I agree with the whole “not-having-a-visa” nonsense. On our first day there I wanted to go out and explore, but, I couldn’t. Next time I go I will definitely get one and hopefully explore some more!

You were very luck to visit Peterhof in the sun! My group went there on the final day and in the rain. Glad to see you got to enjoy it in the sun 🙂

  Still a Runner wrote @

The luck of the draw at Peterhof. Our boat tour was scheduled on the rainy day, still a great tour with lots of historical background even as we huddled in the cabin and under a tarp.
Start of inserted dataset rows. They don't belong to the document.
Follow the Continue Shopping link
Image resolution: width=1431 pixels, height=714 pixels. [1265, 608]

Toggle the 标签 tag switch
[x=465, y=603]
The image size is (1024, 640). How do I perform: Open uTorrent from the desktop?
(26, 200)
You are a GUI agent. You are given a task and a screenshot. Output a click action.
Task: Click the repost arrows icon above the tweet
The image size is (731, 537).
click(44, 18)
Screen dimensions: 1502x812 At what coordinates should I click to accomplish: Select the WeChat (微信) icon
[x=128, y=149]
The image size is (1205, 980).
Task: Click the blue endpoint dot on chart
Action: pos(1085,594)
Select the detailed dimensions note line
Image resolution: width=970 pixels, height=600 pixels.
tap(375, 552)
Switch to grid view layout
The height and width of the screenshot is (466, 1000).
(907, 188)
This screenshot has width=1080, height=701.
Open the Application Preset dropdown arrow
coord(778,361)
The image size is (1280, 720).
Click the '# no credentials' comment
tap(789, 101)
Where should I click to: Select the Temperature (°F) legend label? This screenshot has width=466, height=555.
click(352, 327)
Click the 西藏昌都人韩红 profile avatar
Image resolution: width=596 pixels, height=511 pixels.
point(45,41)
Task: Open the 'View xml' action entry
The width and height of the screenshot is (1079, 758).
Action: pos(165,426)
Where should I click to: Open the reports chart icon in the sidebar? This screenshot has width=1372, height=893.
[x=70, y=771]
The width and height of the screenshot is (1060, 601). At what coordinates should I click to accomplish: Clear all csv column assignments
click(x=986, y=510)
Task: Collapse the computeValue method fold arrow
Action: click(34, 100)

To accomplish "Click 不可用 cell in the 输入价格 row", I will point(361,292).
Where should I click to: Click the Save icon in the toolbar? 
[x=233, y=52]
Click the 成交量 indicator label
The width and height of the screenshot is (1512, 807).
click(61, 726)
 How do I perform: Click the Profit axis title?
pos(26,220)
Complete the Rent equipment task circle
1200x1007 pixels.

  Single-Tracked Mind wrote @

I really want to visit St. Petersburg! So much interesting history.

  Still a Runner wrote @

Let me know when and if it becomes firm. Lots more info I can pass on.

  paigesato wrote @

My brother lived in St. Petersburg for 3 years in the early 90s. He still rambles on and on about its beauty–lovely to see your photos.

  Still a Runner wrote @

I would love to pepper him with questions about life there, and what an exciting time the 90’s must have been with such major changes.

  afastpacedlife wrote @

I was in St Petersburg for three weeks last year. Incredible city. Like you, I also loved the Russian Museum, in fact preferred it over the Hermitage. I miss the loooonnnggg summer days. It was fantastic having it be close to midnight and it was just starting to get dark.

  Still a Runner wrote @

I loved the long daylight as well. It was a rude shock to loose it so quickly when returning home.